*Your task:*
What is needed is an exact copy of the records, with the images left out.
[Start of Attachment]
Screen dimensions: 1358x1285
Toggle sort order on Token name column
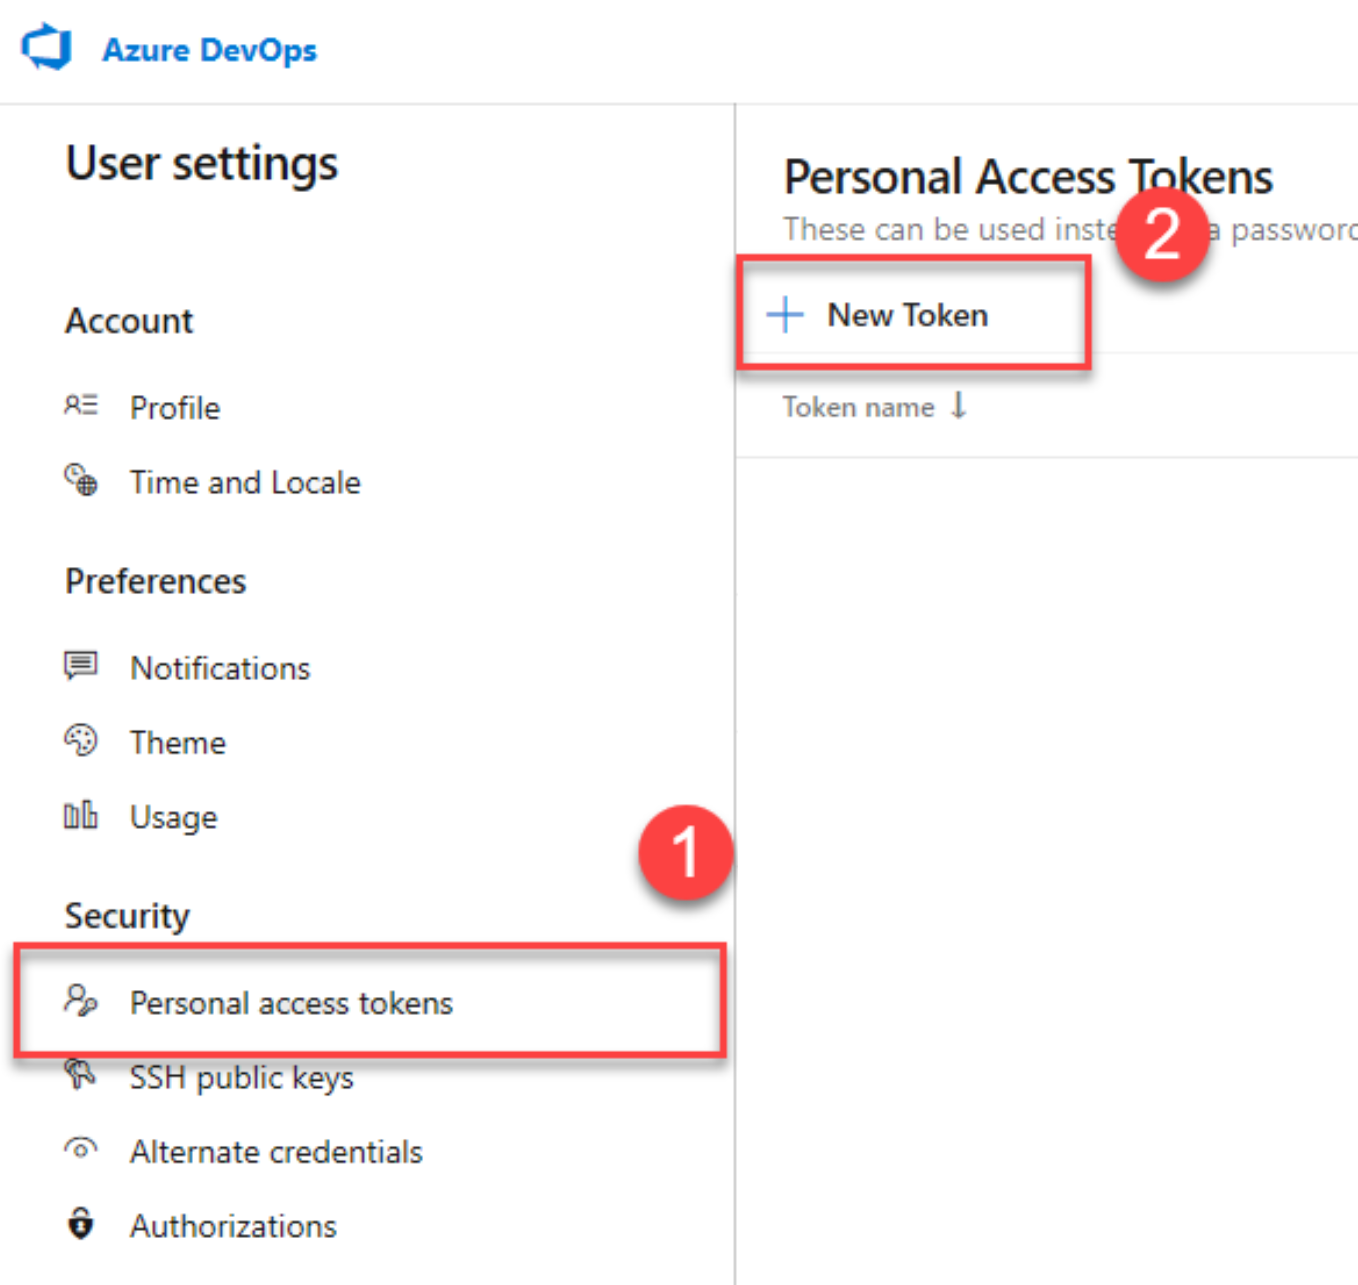coord(959,406)
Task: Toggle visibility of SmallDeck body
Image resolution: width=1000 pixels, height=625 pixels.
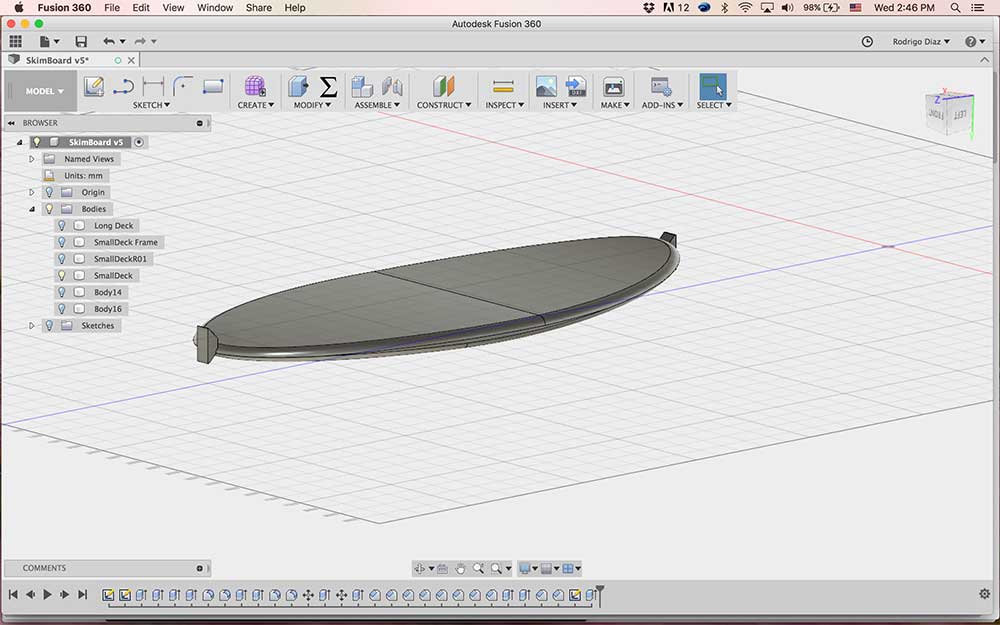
[End of Attachment]
*Exercise solution:*
Screen dimensions: 1358x1285
Toggle sort order on Token name column
coord(959,406)
Task: Toggle visibility of SmallDeck body
Image resolution: width=1000 pixels, height=625 pixels.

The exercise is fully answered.